Song by Yeat

from the EP Lyfe
- Released: September 9, 2022
- Length: 2:30
- Label: Field Trip; Geffen; Twizzy Rich;
- Songwriters: Noah Olivier Smith; Benjamin Debosnigs Saint Fort; Niles Terrell Groce;
- Producers: Bnyx; Snapz;

Music video
- "Out thë Way" on YouTube

= Out the Way =

2022 song by Yeat

"Out the Way" (stylized as "Out thë Way") is a song by American rapper Yeat from his sixth extended play Lyfe (2022). It was produced by Bnyx and Snapz.

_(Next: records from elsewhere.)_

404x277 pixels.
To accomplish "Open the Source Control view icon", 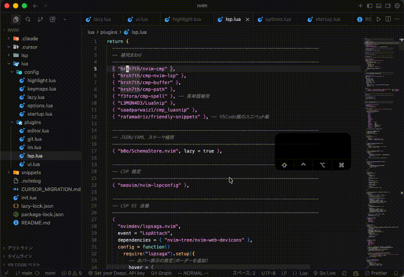I will click(40, 19).
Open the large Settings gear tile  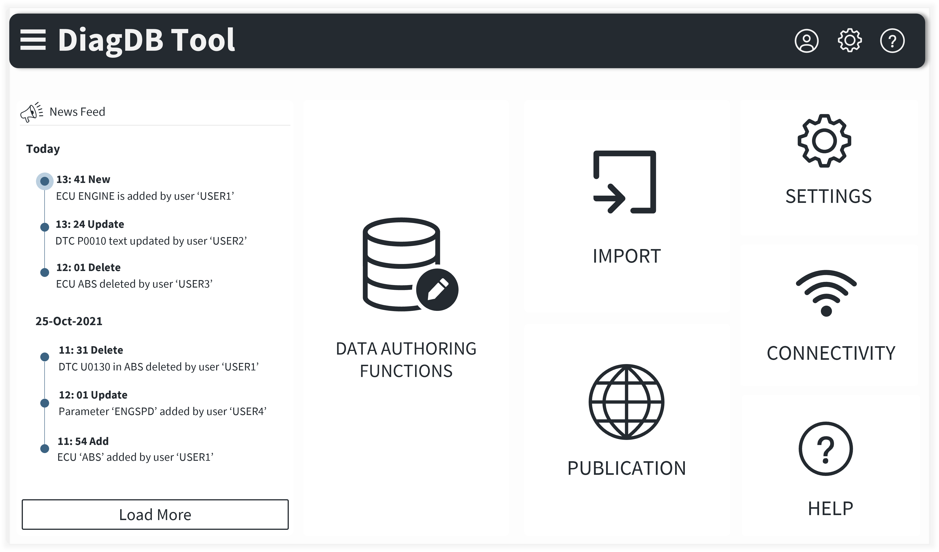(824, 141)
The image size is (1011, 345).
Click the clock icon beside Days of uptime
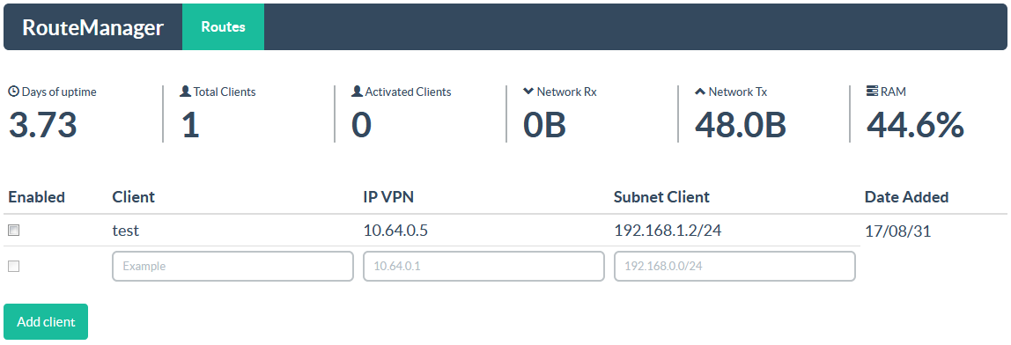(x=13, y=92)
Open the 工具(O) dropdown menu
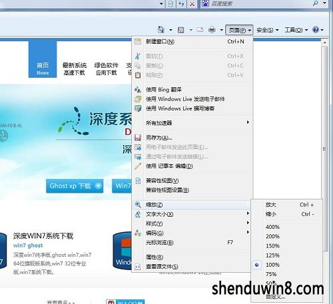This screenshot has height=304, width=333. pyautogui.click(x=296, y=30)
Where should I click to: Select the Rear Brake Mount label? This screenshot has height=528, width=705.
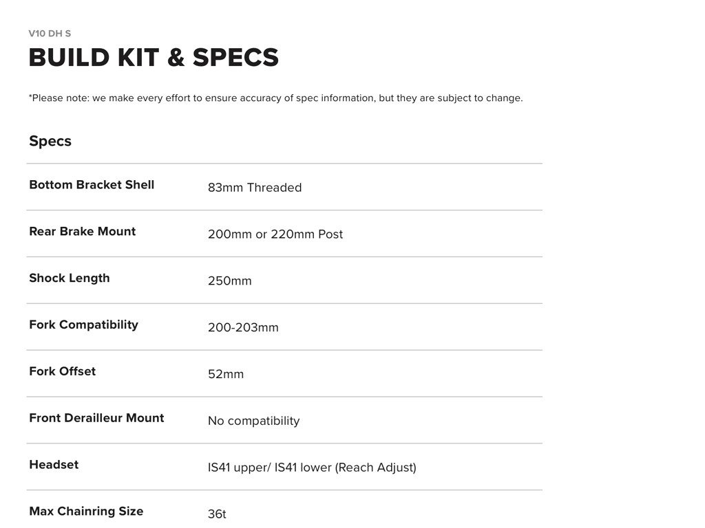click(x=82, y=232)
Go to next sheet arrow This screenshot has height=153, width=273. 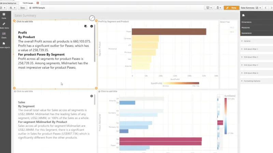(x=271, y=8)
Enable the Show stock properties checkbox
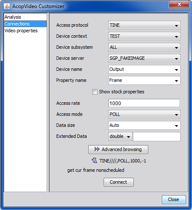This screenshot has width=192, height=210. [x=95, y=92]
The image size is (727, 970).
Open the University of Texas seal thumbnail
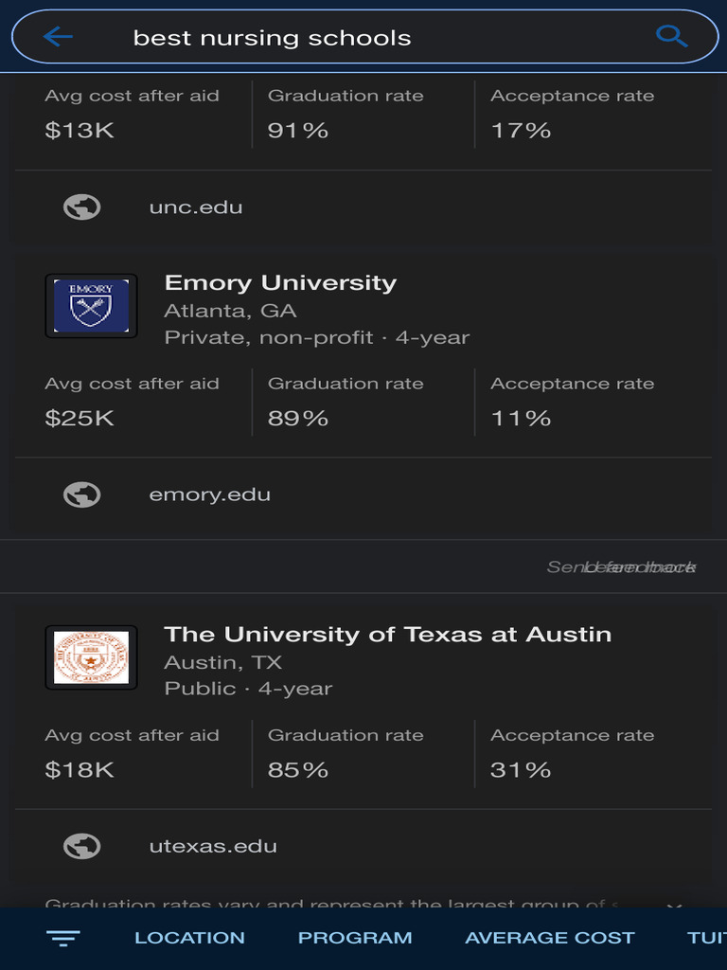pos(91,657)
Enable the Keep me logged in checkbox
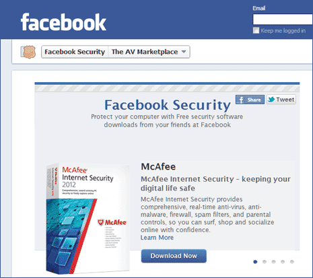This screenshot has width=313, height=278. coord(256,30)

==Composition and critical reception==
The song finds Yeat rapping on an electric beat about his reckless behavior and drug use. He also demands for the release of the 28 YSL Records members that were arrested and charged with racketeering.

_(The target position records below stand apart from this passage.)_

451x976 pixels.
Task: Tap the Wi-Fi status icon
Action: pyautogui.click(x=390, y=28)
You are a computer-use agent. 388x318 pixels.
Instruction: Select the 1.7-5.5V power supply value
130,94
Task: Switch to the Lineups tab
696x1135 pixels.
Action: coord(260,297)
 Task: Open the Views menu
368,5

Kieran Press-Reynolds of Pitchfork described that in the song, "Yeat wrenches out dino burps and evil Peppa Pig honks over a beat so squiggly it's like he's in front of you doing a goofy little dance." Paul Attard of Slant Magazine noted Yeat's vocal inflections in the song as showing stylistic influences of Young Thug, Future and Playboi Carti "rather transparently", writing, "yet his approach isn't a cheap pastiche of these disparate styles."

==Charts==

===Weekly charts===

Weekly chart performance for "Out the Way"
| Chart (2022–2023) | Peak position |
|---|---|
| Canada (Canadian Hot 100) | 73 |
| Lithuania (AGATA) | 86 |
| New Zealand Hot Singles (RMNZ) | 25 |
| US Bubbling Under Hot 100 | 1 |
| US Hot R&B/Hip-Hop Songs (Billboard) | 36 |

===Year-end charts===

Year-end chart performance for "Out the Way"
| Chart (2023) | Position |
|---|---|
| US Hot R&B/Hip-Hop Songs (Billboard) | 90 |

==Certifications==

Certifications for "Out the Way"
| Region | Certification | Certified units/sales |
| Canada (Music Canada) | Platinum | 80,000^{‡} |
| New Zealand (RMNZ) | Gold | 15,000^{‡} |
| Poland (ZPAV) | Gold | 25,000^{‡} |
| United Kingdom (BPI) | Silver | 200,000^{‡} |
| United States (RIAA) | Platinum | 1,000,000^{‡} |
^{‡} Sales+streaming figures based on certification alone.